Brief an mein altes Ich

Wenn ihr die Chance hättet, einen Brief an euch selbst in der Vergangenheit zu senden, würden euch bestimmt so einige Themen einfallen. Mal angenommen, ihr könntet eurem früheren Ich ein paar Tipps im Alltag geben – welche wären das? Mein Brief an mich selbst würde wohl folgendermaßen lauten:

Hallo altes Ich,

bei dir ist es gerade 2014, du wohnst noch zu Hause in der Kleinstadt und befindest dich in einer Ausbildung. In einigen Punkten muss ich mich mal dringend in dein Leben einmischen.

Schluss mit passivem Konsum

Was tust du momentan in deiner Freizeit? Sport? Klingt schon mal gut.

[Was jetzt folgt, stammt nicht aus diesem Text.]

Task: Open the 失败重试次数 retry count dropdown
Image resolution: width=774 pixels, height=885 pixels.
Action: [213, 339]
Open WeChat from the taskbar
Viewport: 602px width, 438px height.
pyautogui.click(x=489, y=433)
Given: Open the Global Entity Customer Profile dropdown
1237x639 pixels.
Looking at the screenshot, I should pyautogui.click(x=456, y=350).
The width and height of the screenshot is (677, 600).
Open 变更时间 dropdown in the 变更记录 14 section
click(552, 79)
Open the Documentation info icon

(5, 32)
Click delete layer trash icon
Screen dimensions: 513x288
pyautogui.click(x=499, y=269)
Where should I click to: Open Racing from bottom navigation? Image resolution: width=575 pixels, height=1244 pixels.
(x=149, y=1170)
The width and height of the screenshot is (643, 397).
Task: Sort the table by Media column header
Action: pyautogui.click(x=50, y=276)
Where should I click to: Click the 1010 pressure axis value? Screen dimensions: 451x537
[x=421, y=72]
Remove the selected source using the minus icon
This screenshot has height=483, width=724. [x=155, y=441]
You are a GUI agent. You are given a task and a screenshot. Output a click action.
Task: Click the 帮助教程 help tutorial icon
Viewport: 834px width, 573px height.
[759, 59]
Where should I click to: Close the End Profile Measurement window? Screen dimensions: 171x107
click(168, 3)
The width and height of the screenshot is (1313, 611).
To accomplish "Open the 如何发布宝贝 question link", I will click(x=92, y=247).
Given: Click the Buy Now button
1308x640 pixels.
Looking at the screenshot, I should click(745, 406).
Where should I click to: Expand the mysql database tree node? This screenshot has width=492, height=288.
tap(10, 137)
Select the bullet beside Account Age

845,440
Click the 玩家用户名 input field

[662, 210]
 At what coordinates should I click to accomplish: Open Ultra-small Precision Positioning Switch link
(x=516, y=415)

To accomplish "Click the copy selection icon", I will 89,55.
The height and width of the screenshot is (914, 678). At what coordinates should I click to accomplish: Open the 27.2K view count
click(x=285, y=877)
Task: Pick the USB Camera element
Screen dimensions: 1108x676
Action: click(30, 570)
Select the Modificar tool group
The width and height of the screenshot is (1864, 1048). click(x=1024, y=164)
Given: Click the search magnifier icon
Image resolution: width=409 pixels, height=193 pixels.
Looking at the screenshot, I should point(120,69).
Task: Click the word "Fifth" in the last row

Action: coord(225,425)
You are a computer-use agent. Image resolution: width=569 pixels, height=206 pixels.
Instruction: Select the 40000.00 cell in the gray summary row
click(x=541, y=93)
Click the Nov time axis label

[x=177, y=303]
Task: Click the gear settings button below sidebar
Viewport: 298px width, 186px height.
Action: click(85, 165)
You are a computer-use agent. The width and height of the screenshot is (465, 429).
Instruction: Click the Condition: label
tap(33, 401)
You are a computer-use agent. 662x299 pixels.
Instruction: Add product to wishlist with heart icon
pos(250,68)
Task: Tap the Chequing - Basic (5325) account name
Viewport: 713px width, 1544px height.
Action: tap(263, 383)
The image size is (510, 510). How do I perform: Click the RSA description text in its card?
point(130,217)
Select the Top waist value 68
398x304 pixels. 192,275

Lesen ist auch okay – da könntest du aber ruhig mal mehr Zeit investieren. Du sitzt ernsthaft abends vor dem FERNSEHER? Das geht besser! Spar dir die Zeit, die du mit hirnlosen Sendungen (nein, Promi-News bei „Exclusiv Weekend“ zählen NICHT zur Allgemeinbildung) verplemperst und deinstalliere dumme Handyspielchen. Schreibe stattdessen wieder eigene Geschichten, trau dir mehr Kreativität zu, probiere etwas Neues aus! Wie wäre es mit einem Blog? 😉

Lebe effizienter!

Die Beitragsreihe „Effizient leben“ von Siri hätte es damals schon geben sollen. Da hättest du nämlich als gutes Negativbeispiel fungiert: Du isst früh nichts, bist morgens oft zu müde für Erledigungen (probier´s doch mal mit einer Morgenroutine und genügend Schlaf!) und hängst zu lange am Handy. Nutze deine Zeit besser! Ich  empfehle dir, auch mal mehrere Dinge gleichzeitig zu erledigen, z.B. beim Autofahren oder Putzen ein Hörbuch statt Radiogedudel zu hören oder beim Serienschauen auf den Crosstrainer zu gehen.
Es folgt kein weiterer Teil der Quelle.